From the pressure of plenitude, from the tension of forces that are continually increasing within us and which cannot yet discharge themselves, a condition is produced which is very similar to that which precedes a storm: we—like Nature's sky—become overcast. I hat, too, is "pessimism.".. A teaching which puts an end to such a condition by the fact that it commands something: a transvaluation of values by means of which the accumulated forces are given a channel, a direction, so that they explode into deeds and flashes of lightning-does not in the least require to be a hedonistic teaching: in so far as it releases strength which was compressed to an agonising degree, it brings happiness.


Pleasure appears with the feeling of power.

Happiness means that the consciousness of power and triumph has begun to prevail.

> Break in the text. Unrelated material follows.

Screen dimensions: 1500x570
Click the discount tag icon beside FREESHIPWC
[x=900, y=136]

Progress is the strengthening of the type, the ability to exercise great will-power, everything else is a misunderstanding and a danger.

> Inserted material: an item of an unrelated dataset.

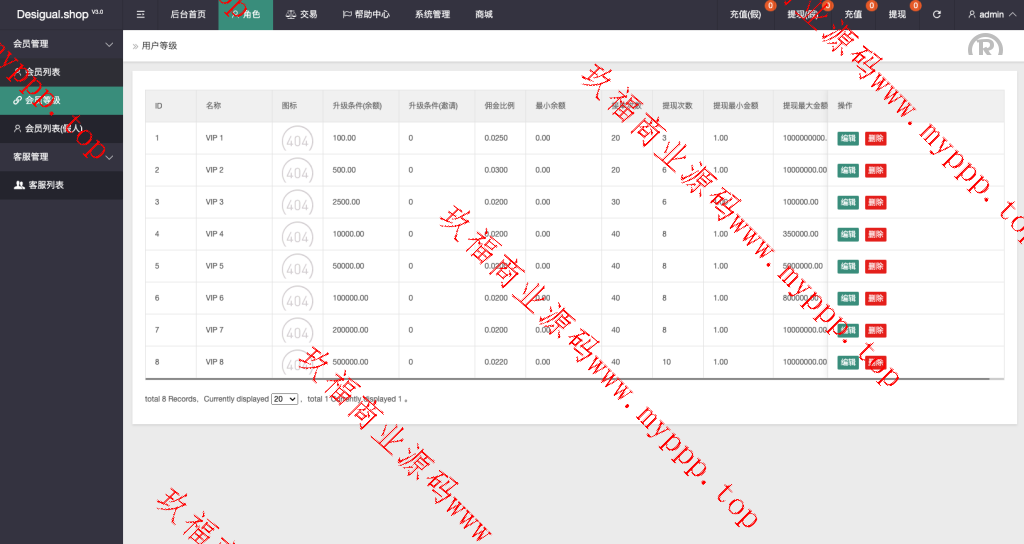Open 客服列表 in sidebar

There comes a time when the old masquerade and moral togging-up of the passions provokes repugnance: naked Nature; when the quanta of power are recognised as decidedly simple (as determining rank); when grand style appears again as the result of great passion.


The purpose of culture would have us enlist everything terrible, step by step and experimentally, into its service; but before it is strong enough for this it must combat, moderate, mask, and even curse everything terrible.

Wherever a culture points to anything as evil, it betrays its fear and therefore weakness.

Thesis: everything good is the evil of yore which has been rendered serviceable. Standard: the more terrible and the greater the passions may be which an age, a people, and an individual are at liberty to possess, because they are able to use them as a means, the higher is their culture: the more mediocre, weak, submissive, and cowardly a man may be, the more things he will regard as evil: according to him the kingdom of evil is the largest. The lowest man will see the kingdom of evil (i.e. that which is forbidden him and which is hostile to him) everywhere.


It is not a fact that "happiness follows virtue"—but it is the mighty man who first declares his happy state to be virtue.

Evil actions belong to the mighty and the virtuous: bad and base actions belong to the subjected.

The mightiest man, the creator, would have to be the most evil, inasmuch as he makes his ideal prevail over all men in opposition to their ideals, and remoulds them according to his own image.

Evil, in this respect, means hard, painful, enforced.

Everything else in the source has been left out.